The user device 200 can, for example, be one of the user devices
170a-170n of the knowledge design system 100 of FIG. 1. The user
device 200 can be a stationary device or can be a portable device.
When the user device 200 is a portable device, the user device 200
can be a handheld device, a tablet, or a notebook device.
[0045] The user device 200 includes a processor 210 connected to
memory 220 and a remote interface 230. The processor 210 is also
connected to a user interface 240. The user interface 240 includes
a display 250, audio input and audio output device that for
example, can be a headphone/microphone combination 260, a speech
recognition module 270, and a manual interface 280, that can
include a keypad, keyboard, slide, knob, button, switch, touch
screen, and the like, or other means for input.
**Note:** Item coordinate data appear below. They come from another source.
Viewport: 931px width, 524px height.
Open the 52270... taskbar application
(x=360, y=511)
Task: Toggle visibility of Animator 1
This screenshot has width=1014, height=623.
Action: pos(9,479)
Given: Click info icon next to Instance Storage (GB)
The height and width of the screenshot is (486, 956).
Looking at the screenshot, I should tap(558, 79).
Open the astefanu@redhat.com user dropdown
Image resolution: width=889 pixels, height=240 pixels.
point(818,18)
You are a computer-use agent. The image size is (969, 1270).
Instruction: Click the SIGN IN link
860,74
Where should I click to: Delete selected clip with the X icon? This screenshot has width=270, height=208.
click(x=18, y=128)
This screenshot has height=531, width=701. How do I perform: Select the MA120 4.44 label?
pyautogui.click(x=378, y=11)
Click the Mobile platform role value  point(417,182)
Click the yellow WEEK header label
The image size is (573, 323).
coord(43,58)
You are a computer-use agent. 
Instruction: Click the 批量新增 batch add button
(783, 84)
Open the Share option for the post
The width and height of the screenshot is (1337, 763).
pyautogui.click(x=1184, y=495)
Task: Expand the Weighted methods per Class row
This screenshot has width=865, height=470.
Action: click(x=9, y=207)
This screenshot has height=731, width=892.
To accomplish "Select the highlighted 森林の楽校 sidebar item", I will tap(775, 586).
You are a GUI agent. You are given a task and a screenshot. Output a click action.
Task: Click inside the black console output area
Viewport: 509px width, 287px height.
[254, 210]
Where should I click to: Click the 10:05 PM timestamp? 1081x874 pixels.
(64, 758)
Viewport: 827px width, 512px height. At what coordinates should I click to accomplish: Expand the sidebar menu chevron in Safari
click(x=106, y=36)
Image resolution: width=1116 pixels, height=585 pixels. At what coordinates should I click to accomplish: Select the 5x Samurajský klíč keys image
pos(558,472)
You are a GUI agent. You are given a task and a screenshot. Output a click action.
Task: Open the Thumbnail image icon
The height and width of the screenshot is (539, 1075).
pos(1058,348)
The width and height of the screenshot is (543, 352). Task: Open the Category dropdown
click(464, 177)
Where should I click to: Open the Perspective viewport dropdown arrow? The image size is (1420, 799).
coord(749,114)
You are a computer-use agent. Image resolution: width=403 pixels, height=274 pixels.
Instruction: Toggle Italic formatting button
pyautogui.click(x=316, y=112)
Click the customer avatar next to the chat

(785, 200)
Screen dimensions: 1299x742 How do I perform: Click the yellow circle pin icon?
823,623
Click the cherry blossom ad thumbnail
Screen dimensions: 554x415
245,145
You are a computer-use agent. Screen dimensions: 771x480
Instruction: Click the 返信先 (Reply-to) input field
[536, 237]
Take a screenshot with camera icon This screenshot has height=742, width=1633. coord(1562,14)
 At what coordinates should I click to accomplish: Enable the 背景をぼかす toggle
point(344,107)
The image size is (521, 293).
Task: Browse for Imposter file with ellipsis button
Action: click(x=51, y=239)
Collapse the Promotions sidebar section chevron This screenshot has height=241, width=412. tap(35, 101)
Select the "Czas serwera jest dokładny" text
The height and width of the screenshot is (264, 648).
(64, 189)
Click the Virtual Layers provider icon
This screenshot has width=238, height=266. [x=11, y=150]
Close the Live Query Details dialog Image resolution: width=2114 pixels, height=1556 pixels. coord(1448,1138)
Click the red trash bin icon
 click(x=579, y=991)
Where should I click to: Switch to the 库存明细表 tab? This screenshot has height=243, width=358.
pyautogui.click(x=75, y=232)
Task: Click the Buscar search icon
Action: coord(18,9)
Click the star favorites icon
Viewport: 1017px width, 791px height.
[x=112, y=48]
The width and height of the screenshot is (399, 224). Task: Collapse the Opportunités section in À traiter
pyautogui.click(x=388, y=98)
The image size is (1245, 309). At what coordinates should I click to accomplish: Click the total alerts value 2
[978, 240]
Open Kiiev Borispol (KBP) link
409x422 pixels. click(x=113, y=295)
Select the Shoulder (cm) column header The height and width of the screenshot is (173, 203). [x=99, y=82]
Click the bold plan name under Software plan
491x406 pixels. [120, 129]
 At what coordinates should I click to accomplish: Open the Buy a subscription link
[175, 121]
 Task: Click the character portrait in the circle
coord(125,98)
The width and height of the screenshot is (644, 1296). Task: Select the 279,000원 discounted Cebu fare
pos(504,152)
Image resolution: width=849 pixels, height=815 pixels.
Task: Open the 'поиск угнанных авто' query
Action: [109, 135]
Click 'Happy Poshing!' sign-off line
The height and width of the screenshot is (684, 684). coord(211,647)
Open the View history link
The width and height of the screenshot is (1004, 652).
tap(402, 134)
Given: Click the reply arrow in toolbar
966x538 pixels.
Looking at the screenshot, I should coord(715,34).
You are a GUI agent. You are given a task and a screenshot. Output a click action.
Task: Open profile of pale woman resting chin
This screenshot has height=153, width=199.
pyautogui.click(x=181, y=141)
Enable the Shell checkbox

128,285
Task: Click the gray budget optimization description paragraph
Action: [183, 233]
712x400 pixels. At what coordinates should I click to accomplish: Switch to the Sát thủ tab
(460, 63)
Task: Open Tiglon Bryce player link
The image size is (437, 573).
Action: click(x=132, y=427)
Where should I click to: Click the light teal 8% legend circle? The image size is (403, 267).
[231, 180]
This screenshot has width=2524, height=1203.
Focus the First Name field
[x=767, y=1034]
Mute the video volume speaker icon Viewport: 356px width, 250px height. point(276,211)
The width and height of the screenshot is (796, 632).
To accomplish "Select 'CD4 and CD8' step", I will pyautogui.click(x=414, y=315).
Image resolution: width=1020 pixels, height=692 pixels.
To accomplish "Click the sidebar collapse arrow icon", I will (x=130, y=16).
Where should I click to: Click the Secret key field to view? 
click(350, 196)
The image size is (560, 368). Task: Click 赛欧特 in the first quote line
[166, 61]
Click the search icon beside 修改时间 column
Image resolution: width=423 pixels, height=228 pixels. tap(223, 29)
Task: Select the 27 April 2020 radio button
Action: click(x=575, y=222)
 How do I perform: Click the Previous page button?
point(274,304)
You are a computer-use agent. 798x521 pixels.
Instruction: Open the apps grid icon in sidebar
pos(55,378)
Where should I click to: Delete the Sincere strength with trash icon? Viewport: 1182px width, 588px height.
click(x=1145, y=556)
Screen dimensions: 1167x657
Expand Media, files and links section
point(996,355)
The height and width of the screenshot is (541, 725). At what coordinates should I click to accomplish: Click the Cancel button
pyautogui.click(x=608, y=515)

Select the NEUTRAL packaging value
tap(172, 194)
[0046] The user device 200 accepts user commands and user requests
for performance support information via the user interface 240. The
user commands are communicated to the processor 210. The processor
210 can then determine if the performance support information is
stored in memory 220 or if the information is to be retrieved from
the remote database. The processor 210 can run a web browser
application stored in the memory as a series of instructions. The
processor 210 running the web browser can format the data as web
pages for presentation on the display 250.
[0047] The processor 210 controls the remote interface 230 to
communicate with the server side hardware over a network
connection. The remote interface 230 provides the interface to the
network. The remote interface can interface with the network using
a wired communication link or can communicate with the network
using a wireless communication link. The remote interface 230 can,
for example, be a network interface card, a modem, or some other
means for communication. The remote interface 230 communicates
using a cable connected to the network when the communication link
is a wired communication link. For example, the remote interface
230 can communicate with the network using an Ethernet cable. The
remote interface 230 can communicate with the network using a
wireless communication link, such as a radio frequency (RF) link or
an optical link. The remote interface 230 can communicate with the
network, for example, using an IEEE 802.11 wireless communication
link.
[0048] Performance support knowledge that is retrieved from the
database can be stored in the memory 220. The processor 210 can
then selectively present the knowledge data depending on user
commands. For example, a user can request a specific schematic be
presented on the display 250, or the user can request instructions
for a specific diagnostic process.
[0049] Visual output is presented to the user via the display 250,
while audio output 260 is provided using the headphone 260 or some
other speaker. Input to the user device 200 can be via the manual
interface 280 or via the microphone 260. Spoken commands can be
accepted by the microphone 260 and converted into electrical
signals to be analyzed by the speech recognition module 270. The
speech recognition module 270 can convert the spoken user commands
into electronic requests that can be handled by the processor.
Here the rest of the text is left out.